§ EXERCISE DIRECTIONS
Render the entries from the first line up to and including the line containing "[x=1128, y=32]" as a Markdown table with the columns Row and Line. Number each line and leave out any blank lines.

§ THE INPUT
* Begin *

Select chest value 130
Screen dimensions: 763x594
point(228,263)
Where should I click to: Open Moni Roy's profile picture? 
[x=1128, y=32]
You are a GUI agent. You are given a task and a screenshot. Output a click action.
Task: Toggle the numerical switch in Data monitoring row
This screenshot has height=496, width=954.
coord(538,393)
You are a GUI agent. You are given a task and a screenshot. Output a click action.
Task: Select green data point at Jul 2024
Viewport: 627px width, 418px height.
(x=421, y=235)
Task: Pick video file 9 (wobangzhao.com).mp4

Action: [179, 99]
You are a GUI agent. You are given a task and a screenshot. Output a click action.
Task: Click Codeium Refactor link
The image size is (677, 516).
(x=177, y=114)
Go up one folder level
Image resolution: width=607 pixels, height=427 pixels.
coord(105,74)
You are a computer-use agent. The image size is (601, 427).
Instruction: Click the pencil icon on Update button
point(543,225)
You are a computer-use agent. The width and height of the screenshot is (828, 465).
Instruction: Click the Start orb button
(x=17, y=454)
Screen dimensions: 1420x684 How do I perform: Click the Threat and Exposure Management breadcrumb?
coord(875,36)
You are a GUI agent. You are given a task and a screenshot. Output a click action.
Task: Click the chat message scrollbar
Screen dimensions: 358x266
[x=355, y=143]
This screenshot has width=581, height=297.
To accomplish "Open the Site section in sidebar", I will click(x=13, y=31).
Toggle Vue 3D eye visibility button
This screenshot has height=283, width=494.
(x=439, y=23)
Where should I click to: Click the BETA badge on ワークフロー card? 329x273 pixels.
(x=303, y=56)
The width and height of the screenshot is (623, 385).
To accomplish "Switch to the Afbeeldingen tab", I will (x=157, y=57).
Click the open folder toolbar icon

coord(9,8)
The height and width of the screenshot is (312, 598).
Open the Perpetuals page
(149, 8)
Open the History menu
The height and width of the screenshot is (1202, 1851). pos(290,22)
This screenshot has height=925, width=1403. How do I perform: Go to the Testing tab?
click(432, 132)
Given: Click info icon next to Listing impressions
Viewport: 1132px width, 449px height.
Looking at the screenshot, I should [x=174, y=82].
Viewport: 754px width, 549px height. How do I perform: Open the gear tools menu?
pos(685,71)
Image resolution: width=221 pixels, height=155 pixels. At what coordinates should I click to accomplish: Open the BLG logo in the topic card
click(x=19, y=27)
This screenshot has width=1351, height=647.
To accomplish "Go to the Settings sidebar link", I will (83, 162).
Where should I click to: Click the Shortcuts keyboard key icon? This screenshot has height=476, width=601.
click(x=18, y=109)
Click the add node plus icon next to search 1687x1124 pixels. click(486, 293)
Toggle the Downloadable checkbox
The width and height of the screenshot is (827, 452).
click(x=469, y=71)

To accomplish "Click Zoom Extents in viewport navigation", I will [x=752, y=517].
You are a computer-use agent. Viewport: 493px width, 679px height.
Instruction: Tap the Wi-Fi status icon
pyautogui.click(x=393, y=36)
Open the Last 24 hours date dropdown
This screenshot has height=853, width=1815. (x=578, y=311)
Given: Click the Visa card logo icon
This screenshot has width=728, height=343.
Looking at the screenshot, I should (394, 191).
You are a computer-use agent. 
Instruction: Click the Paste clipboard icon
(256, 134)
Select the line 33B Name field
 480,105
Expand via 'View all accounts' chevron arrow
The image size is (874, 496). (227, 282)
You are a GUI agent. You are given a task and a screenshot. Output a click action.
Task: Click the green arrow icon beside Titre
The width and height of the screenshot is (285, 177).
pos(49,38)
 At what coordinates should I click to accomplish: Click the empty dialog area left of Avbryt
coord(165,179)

* End *

§ ANSWER TO THIS EXERCISE
| Row | Line |
|---|---|
| 1 | Select chest value 130 |
| 2 | Screen dimensions: 763x594 |
| 3 | point(228,263) |
| 4 | Where should I click to: Open Moni Roy's profile picture?  |
| 5 | [x=1128, y=32] |